* [Try it]: From the data below, retype exactly the lines starting with the one that contains "Remove the communication" and ending with the one that contains "Click the Projects", both included.

* [Study material]:
§

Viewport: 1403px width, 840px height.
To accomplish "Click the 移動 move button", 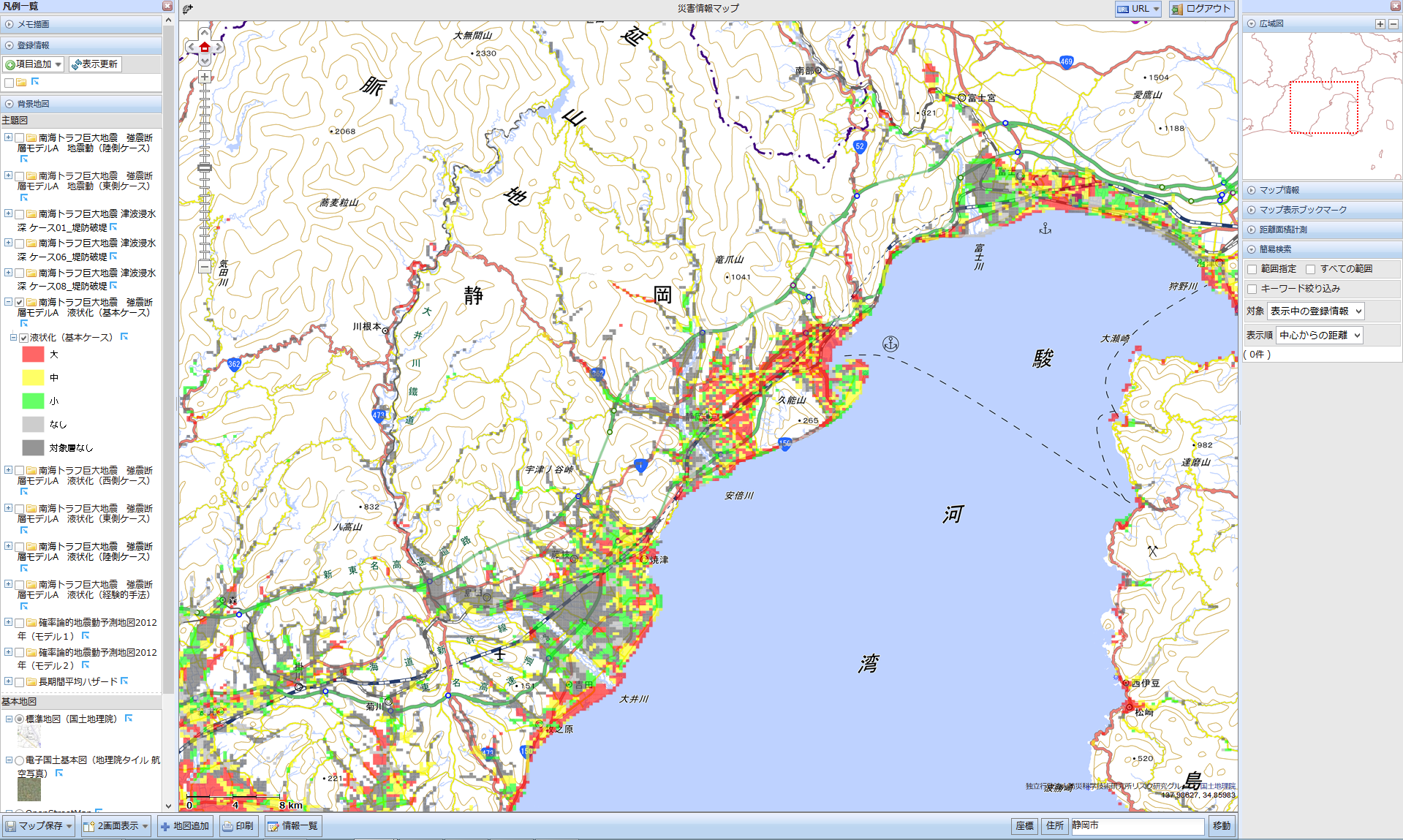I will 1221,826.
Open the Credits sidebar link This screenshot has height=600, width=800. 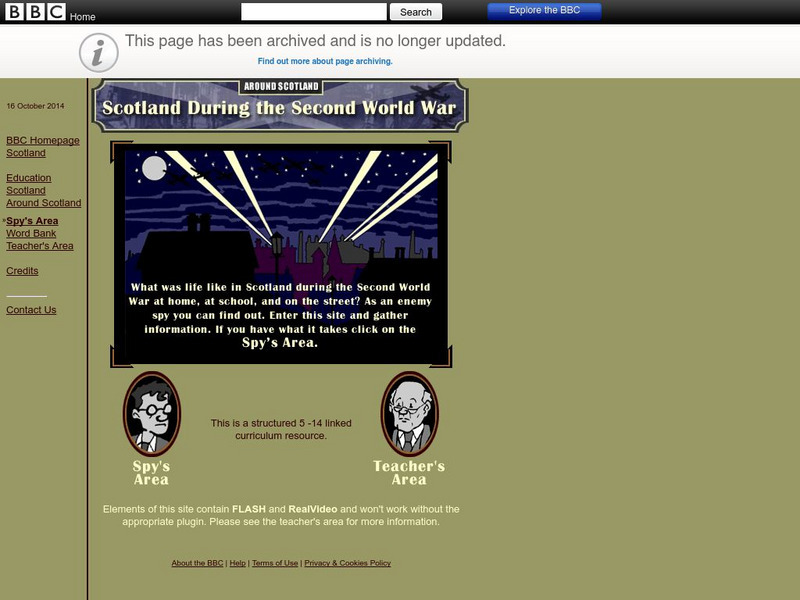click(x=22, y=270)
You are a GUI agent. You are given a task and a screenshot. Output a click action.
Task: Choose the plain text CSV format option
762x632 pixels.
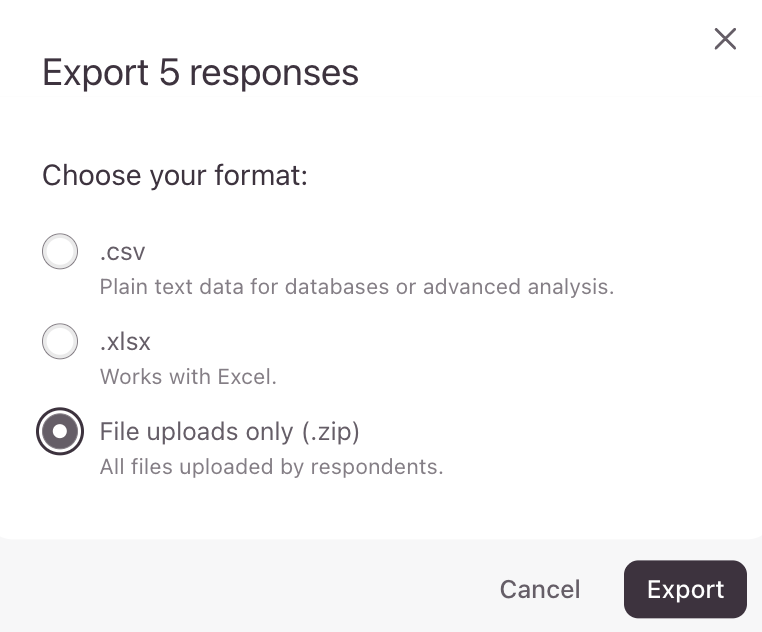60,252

§

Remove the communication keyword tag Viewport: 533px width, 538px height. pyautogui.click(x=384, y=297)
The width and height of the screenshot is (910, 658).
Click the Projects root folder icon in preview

§

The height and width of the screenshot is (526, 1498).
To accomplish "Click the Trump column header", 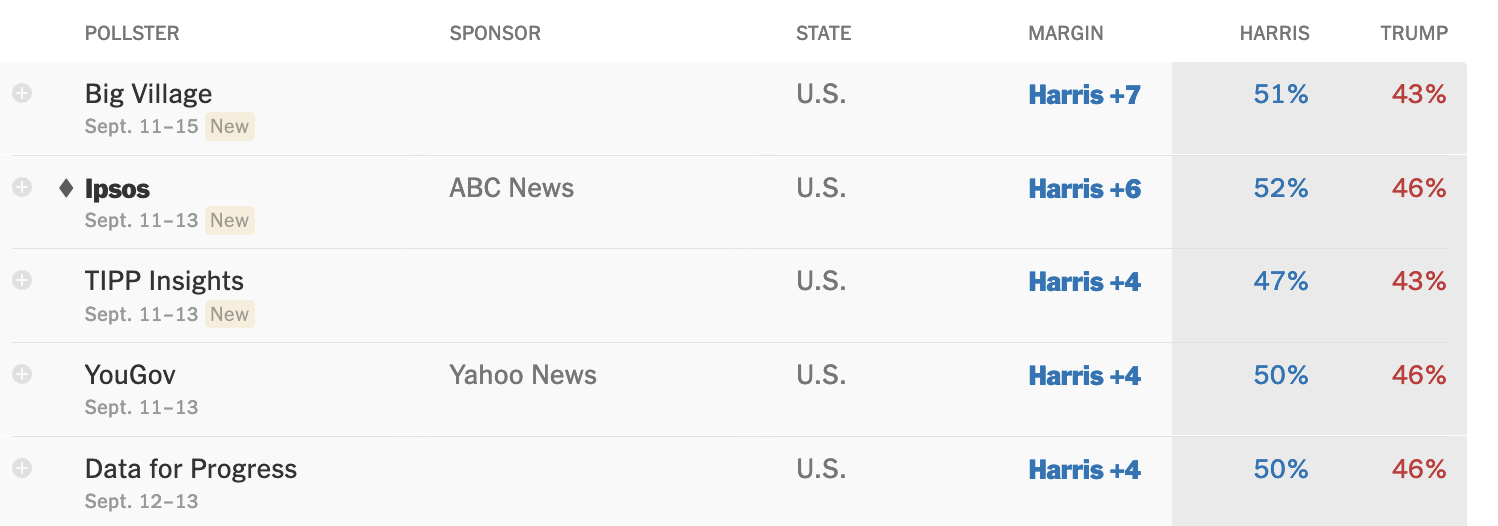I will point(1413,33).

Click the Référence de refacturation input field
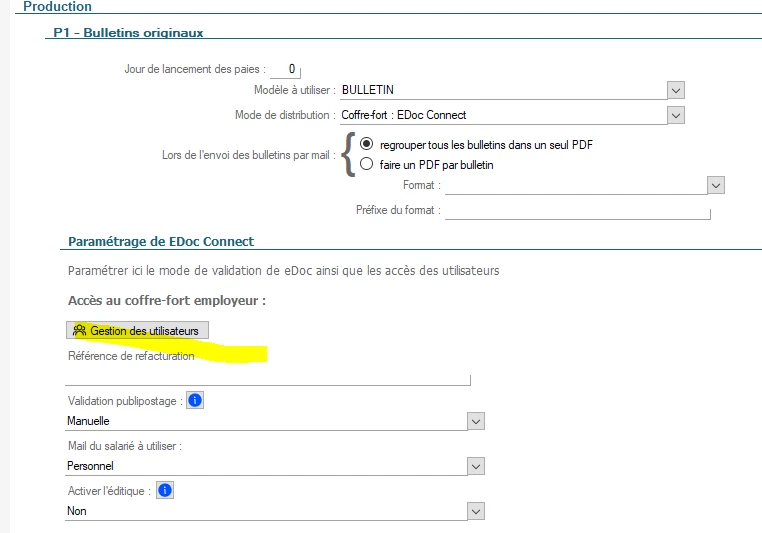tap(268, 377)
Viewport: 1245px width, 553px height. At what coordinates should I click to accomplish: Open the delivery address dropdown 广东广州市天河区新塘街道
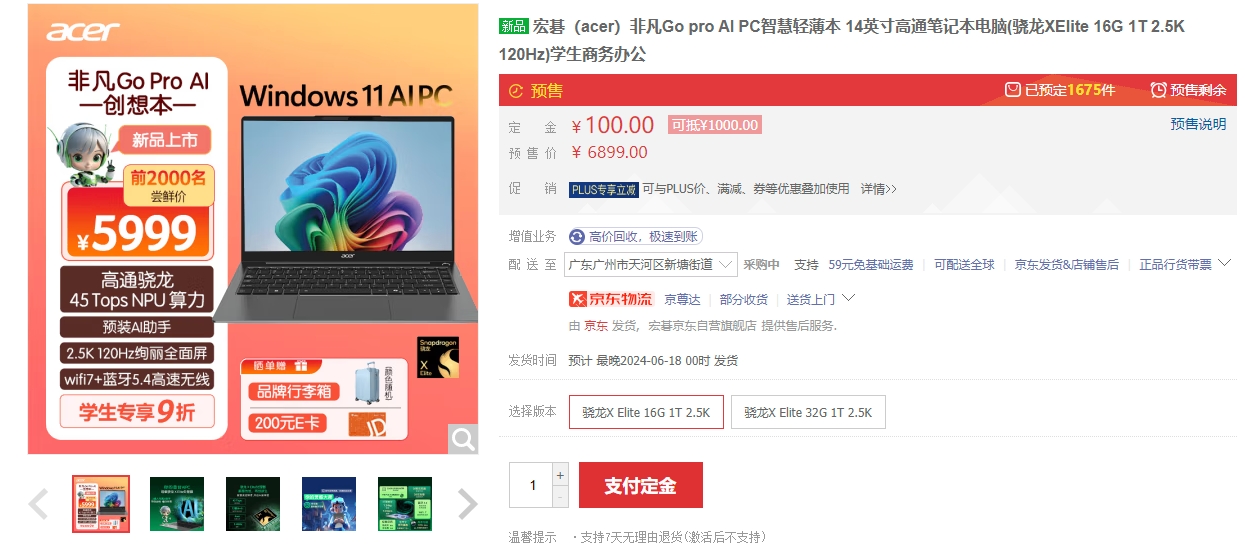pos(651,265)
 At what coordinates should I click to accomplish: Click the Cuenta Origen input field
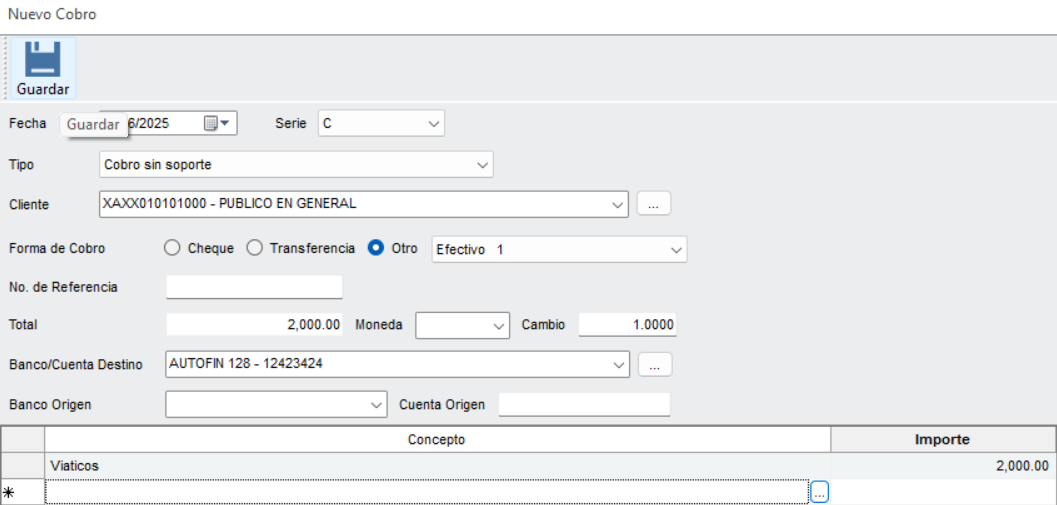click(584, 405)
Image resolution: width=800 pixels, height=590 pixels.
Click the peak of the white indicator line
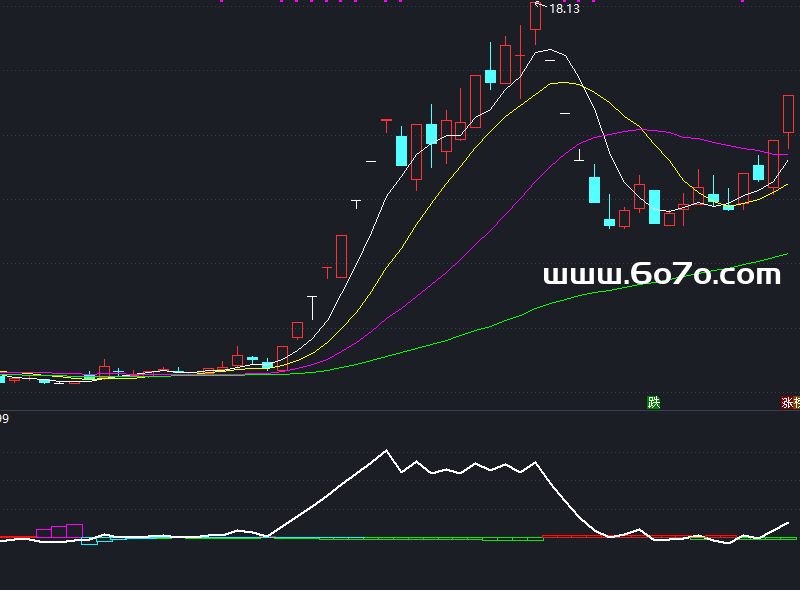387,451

§

* [Solved exercise]:
Remove the communication keyword tag Viewport: 533px width, 538px height. pyautogui.click(x=384, y=297)
The width and height of the screenshot is (910, 658).
Click the Projects root folder icon in preview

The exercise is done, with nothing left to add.